──────── READING TEXT ────────
The one hundredth anniversary of a very important group recently passed, and I was disappointed with the lack of acknowledgement given to the occasion. The non-profit group has the power to save, or at least lengthen, more lives than any other organization in the world.
The American Cancer Society was founded on May 22, 1913, in New York. In the century since its inception, its volunteers have helped in cancer education and research for a cure.
Nearly every family in America has lost a loved one to cancer, and in many cases the disease has taken several of them. Personally, I have lost a grandfather, several uncles, and some close friends to different forms of the terminal illness.
Some of the more well-known victims have been rock music performers, including members of such famous acts as the Beatles (George Harrison-2001), Pink Floyd (Richard Wright-2008), and the Bee Gees (Robin Gibb-2012). Just last week, Ray Manzarek of the Doors succumbed to cancer at age 74.
Here is a rock hall of fame of twenty other cancer victims from the last forty years.
Trevor Bolder The bassist played for Uriah Heep and also for David Bowie’s Ziggy Stardust backing group, the Spiders from Mars. Bolder was 62 when he passed away in 2012.
Ronnie James Dio The vocalist fronted Black Sabbath after the departure of Ozzie Osbourne, and he also led Rainbow before pursuing a solo career. Dio was 67 when he passed away from stomach cancer in 2010.
──────── DATA SUPPLIED ────────
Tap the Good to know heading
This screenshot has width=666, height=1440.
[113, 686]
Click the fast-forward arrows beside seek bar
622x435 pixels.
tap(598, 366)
────────
──────── DATA SUPPLIED ────────
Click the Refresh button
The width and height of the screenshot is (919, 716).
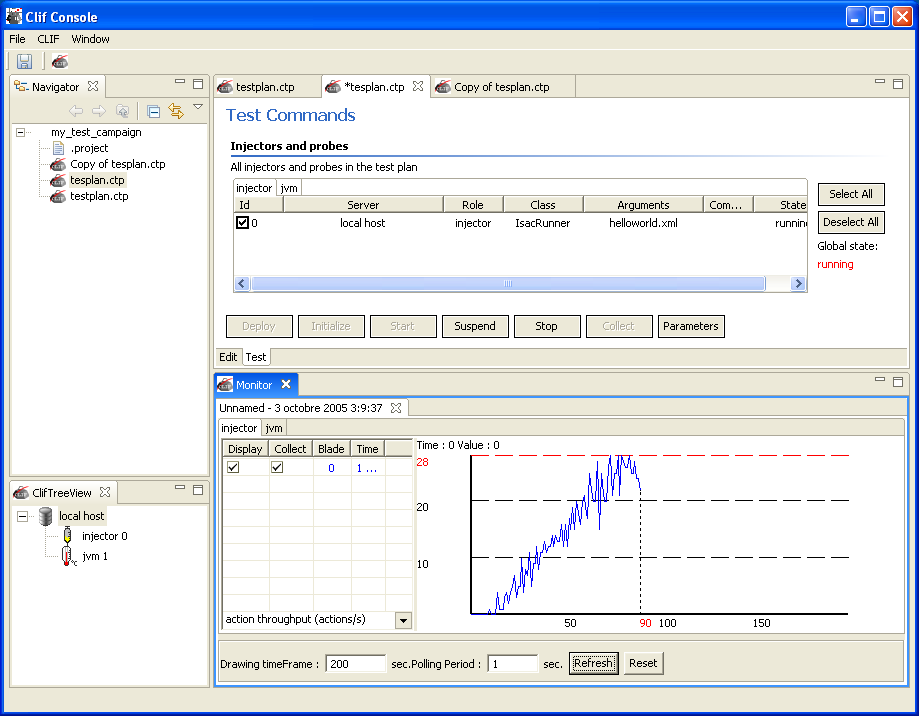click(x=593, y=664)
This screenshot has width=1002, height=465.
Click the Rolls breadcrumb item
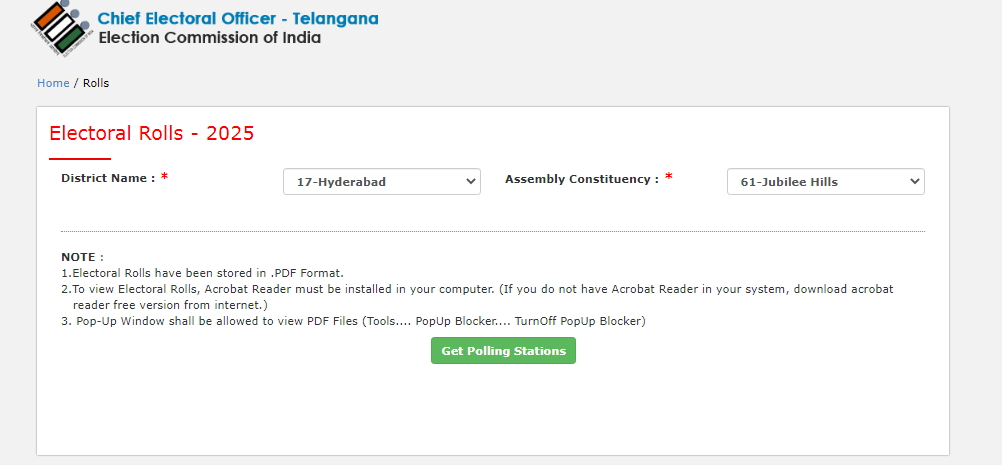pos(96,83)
────────
- PROBLEMS AND TASKS:
(1) From the article on the American Cancer Society's hundredth anniversary, extract the passage that begins at the words "Nearly every family" and stops after "away in 2012.".
(2) According to the article on the American Cancer Society's hundredth anniversary, when and where was the society founded?

- ANSWERS TO THE EXERCISE:
(1)
Nearly every family in America has lost a loved one to cancer, and in many cases the disease has taken several of them. Personally, I have lost a grandfather, several uncles, and some close friends to different forms of the terminal illness.
Some of the more well-known victims have been rock music performers, including members of such famous acts as the Beatles (George Harrison-2001), Pink Floyd (Richard Wright-2008), and the Bee Gees (Robin Gibb-2012). Just last week, Ray Manzarek of the Doors succumbed to cancer at age 74.
Here is a rock hall of fame of twenty other cancer victims from the last forty years.
Trevor Bolder The bassist played for Uriah Heep and also for David Bowie’s Ziggy Stardust backing group, the Spiders from Mars. Bolder was 62 when he passed away in 2012.

(2) On May 22, 1913, in New York.